Gather, from the listing beneath this task, every line holding the string "size".
───── Records to use ─────
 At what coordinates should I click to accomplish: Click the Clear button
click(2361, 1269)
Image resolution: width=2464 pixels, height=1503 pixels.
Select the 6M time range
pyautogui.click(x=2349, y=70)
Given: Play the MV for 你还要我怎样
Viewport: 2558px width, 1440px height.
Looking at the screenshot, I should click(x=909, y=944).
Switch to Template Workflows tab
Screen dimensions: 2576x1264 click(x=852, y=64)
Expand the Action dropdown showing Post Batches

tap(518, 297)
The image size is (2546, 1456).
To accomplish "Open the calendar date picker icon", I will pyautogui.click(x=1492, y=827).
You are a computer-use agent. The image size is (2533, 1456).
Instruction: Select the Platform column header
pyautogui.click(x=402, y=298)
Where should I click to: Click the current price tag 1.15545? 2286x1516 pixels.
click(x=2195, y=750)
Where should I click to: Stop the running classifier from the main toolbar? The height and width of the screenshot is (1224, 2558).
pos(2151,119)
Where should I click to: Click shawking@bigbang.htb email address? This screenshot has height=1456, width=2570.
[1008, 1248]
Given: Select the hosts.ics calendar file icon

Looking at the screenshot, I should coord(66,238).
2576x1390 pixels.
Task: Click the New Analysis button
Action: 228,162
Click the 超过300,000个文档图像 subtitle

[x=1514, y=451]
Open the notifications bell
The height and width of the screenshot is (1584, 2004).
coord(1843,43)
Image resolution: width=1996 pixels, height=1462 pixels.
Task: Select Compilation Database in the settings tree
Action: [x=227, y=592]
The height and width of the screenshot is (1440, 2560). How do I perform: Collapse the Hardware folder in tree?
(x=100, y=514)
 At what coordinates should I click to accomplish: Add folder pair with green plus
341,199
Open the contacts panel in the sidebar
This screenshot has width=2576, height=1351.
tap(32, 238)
─────
Your solution |
The image size is (2546, 1456).
You are a computer-use agent. The image size is (2533, 1456).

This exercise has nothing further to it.